Luke Sparey: The Startup Veteran and Numbers Guy Powering sherloc’s Innovation Engine
- mcrouzier3
- Nov 11
- 3 min read

Luke is the kind of team member every startup dreams of - curious, versatile, and relentlessly hands-on. Whether it’s backend, frontend, devops, or wrangling the numbers, Luke is the person who quietly makes complex systems work. “I like doing a bit of everything,” he says.
He speaks from deep experience. Luke’s tech journey began at Postcode Anywhere, where he joined as employee #5 and stayed for a decade, helping it grow all the way to a £65 million acquisition. “That was formative,” he says. “We were the first to do international address autocomplete with sub-15ms postcode response times - real high-competition stuff.”
“That’s the beauty of startup life - you’re not just doing what you’re told. You’re constantly figuring things out.”

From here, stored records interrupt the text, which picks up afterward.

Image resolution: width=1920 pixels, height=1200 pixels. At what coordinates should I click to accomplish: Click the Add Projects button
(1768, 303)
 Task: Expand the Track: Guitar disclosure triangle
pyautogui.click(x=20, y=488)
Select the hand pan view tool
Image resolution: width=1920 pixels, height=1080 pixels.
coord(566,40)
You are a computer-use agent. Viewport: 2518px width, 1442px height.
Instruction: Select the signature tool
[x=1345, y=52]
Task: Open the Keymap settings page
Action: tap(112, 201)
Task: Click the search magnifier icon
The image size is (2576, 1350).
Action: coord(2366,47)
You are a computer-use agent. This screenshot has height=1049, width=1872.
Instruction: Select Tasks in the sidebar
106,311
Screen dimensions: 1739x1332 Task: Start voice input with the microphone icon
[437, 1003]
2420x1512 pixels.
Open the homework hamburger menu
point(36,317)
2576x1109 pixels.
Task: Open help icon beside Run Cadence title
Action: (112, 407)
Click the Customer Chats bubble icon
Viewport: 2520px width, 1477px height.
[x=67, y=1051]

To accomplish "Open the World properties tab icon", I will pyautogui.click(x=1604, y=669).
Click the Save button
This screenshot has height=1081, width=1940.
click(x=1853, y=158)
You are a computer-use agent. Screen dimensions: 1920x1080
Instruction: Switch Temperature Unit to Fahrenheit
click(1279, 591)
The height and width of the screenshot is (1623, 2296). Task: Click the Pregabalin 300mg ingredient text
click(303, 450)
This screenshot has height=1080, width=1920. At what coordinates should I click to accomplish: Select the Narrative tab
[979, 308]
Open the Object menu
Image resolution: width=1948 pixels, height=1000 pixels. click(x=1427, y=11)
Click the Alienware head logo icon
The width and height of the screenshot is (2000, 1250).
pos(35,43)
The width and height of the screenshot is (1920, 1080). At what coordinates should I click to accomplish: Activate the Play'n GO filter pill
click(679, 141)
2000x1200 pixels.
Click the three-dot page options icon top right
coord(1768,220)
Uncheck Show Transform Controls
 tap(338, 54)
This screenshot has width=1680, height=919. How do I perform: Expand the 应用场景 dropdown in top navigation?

CURIOSITY, INNOVATION, AMBITION
“Startups make you think differently. There’s no formula. You have to be inventive, constantly pushing the limits.”
After Postcode Anywhere, Luke caught the startup bug for good. He built his own product but ran into familiar early-stage walls: limited connections, no marketing muscle, and the challenge of attracting investment.
Still, he was hooked.
“I had the broad experience, but I wasn’t in a key role. I knew I needed to be somewhere I could shape the product, not just maintain it.”
From there, he joined Moneyhub, initially a B2C financial app that pivoted into a leading open banking API provider powering the likes of Scottish Widows and Legal & General. The company scaled quickly, but Luke missed the early-stage grit.
“We cannot solve our problems with the same thinking we Used when we created them.”
Enter sherloc. Or more specifically, Karen Rudich, sherloc’s founder. “The minute I spoke to Karen, I knew. She had everything I lacked - sector expertise, connections, credibility. I could build the tech - but to make it work in the real world, I needed a partner like her.”
That meeting rekindled the same energy Luke had felt at Postcode Anywhere. “We’re doing something small but bold. No huge VC cheque, no safety net - just something new, valuable, and needed. That’s the kind of thinking I like.”
At sherloc, Luke’s superpower is simple but vital: “I’m the guy that does the numbers.” Whether it’s forecasting, modelling, or getting under the hood of complex systems, he makes sure sherloc’s data engine runs smoothly.
What drives Luke is a constant desire to innovate.
“I admire people who push the limits.”
“There’s a comfort in routine, but I’m drawn to people who don’t settle.”
One of his earliest inspirations was the CTO at his first real startup job. “It was a small, innovative company right down the road from where I lived. That CTO changed the way I saw tech - and made me believe in the startup way of thinking. We just clicked.”
He’s also inspired by figures like Roger Penrose, a physicist who rose from a modest background to become one of the world’s greatest scientific minds. “Stories like that - where someone may have been overlooked or underestimated goes on to do something extraordinary - they really resonate with me.”
If Luke could change one thing in the world? Free, abundant energy. “That’s the kind of innovation that changes everything. It would shift how the world works - from resource conflicts to climate crisis.”
And when he’s not behind a screen? You’ll probably find him in Canada, carving down a mountain in Calgary. “I ski a couple of times a year. It’s the place that brings me peace.”
A Few More Things You Should Know
Fictional alter-ego: Gandalf - Wise, mysterious, a little bit magical.
What he brings to sherloc: Big-picture thinking, low-latency logic, and the cool head that makes big visions possible.